Efectivamente las tablillas de haya que conformaban el suelo que les separaba de la húmeda tierra parecían no poder soportar la tensión y comenzaron a estallar ruidosamente. La lluvia comenzó a caer como un castigo y el techo no dejaba de sonar también con un repiqueteo de gotas, que finalmente se colaron dentro de la casa. Las goteras eran muy grandes. Y la mujer chillaba de modo aún más estridente y los niños también.

Cuando quise terminar de leeros este cuento pude ver que las últimas páginas se habían extraviado. Llevo varios días buscando el final, he mirado en todos los sitios, bajo muebles, y cojines y entre libros, pero de momento no han aparecido las hojas que faltan. Puede que el final sea trágico. Tampoco sorprendería que el final fuera muy triste y que los niños llorasen mucho por ello en el cuento. Yo me he imaginado uno, que es el que os voy a contar a falta de otra cosa. Y podría ser así:

Cuando la mujer vio que la casa parecía que se iba a derrumbar y no pudiendo soportar aquella destrucción ni aquellos estruendos, salió corriendo de allí por el camino del pueblo. El padre abrazó a las criaturas y con sus camisones, salieron a seguir con la vista a su madre huyendo despavorida. Los niños le pedían a gritos que volviera mientras la noche de lluvia parecía quererles sumergir.

El padre vio que ella necesitaba encontrar la paz. Dijo a los niños que su madre iba seguramente a refugiarse a la iglesia, a rezar para que se acabasen los ruidos.

Estaba amaneciendo. La lluvia se había extinguido como si temiera a la luz del día y el viejo caballo relinchó como cada mañana.

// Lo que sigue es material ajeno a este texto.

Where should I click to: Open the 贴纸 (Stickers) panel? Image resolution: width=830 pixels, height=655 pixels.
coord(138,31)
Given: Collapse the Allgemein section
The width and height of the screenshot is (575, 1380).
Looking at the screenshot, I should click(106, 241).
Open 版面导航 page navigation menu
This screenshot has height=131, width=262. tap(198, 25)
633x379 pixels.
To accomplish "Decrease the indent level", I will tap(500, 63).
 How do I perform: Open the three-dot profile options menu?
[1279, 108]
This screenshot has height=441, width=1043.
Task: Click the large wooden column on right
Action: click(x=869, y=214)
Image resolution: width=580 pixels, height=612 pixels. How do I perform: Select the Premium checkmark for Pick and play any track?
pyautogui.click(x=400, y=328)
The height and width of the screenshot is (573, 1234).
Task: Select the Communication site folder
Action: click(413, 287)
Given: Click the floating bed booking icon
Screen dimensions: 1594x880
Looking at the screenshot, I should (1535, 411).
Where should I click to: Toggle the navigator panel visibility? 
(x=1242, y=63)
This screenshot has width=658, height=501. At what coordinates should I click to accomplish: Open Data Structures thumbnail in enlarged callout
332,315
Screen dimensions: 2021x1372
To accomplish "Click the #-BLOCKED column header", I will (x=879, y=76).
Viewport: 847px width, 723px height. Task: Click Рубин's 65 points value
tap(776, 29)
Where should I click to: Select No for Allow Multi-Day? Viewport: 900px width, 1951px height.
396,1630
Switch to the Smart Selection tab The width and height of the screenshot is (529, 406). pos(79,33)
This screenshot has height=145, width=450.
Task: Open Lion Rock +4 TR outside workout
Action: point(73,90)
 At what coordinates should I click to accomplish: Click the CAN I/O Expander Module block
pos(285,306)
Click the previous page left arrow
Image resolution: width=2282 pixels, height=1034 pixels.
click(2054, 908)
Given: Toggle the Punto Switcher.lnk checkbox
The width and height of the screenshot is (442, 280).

El padre encontró leche y pan, donde la madre la dejaba. Les dio el desayuno y les dijo a los niños:

-Mirad una cosa: que las paredes son de piedra. Aún nos quedan estos muros. Nunca van a chirriar ni a crujir ni a saltar.

Durante los siguientes días, todos hicieron un poco por volver a ordenar la casa. Los ruidos… sería por la humedad que dejó aquel diluvio, se convirtieron en un eco lejano de lo que habían sido. Hasta que llegaron a olvidarlos. No así a su madre. Sin embargo, los chirridos y  los ruidos se habían ido con ella. La paz reinaba en la casa.

El tiempo pasó despacio y tranquilo.

Una mañana, a la hora del relincho, cuando el sol aún estaba bajo y las sábanas tendidas parecían doradas, el pequeño gritó:

-¡Mirad!

Señalaba hacia la ventana. Y como habrás adivinado ya, aunque estaban lejos, reconocieron los andares de la madre bajando por el camino que faldeaba el monte hacia el pueblo, que estaba rojizo, entre la aurora y los brezos.

Finalmente la madre permaneció estática, junto a unos árboles muy tristes, sin acercarse a la casa reconstruida, como si algo le impidiera avanzar.

El padre y el hijo mayor, con ojos de esperanza, salieron con la carreta a recibirle, menos los más pequeños que quisieron salir corriendo, a ver quién llegaba primero.